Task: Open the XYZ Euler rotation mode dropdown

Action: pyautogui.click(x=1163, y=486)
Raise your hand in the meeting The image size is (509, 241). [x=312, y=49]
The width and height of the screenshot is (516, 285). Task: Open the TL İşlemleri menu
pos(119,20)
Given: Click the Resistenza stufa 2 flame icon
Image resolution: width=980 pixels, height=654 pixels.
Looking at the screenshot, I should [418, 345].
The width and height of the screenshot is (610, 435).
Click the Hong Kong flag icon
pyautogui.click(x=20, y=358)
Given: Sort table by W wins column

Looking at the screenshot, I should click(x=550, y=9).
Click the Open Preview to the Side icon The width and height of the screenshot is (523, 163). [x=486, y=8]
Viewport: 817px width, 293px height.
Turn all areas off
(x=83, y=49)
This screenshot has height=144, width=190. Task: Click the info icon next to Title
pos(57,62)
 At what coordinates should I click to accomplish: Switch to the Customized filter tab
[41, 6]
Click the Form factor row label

• • •

- PROBLEM STATEMENT:
Write out the lines of the records exactly, starting at the one holding "This screenshot has" and ending with the last line, and include no others.

- TASK SOLUTION:
This screenshot has height=144, width=190. Task: Click the info icon next to Title
pos(57,62)
 At what coordinates should I click to accomplish: Switch to the Customized filter tab
[41, 6]
Click the Form factor row label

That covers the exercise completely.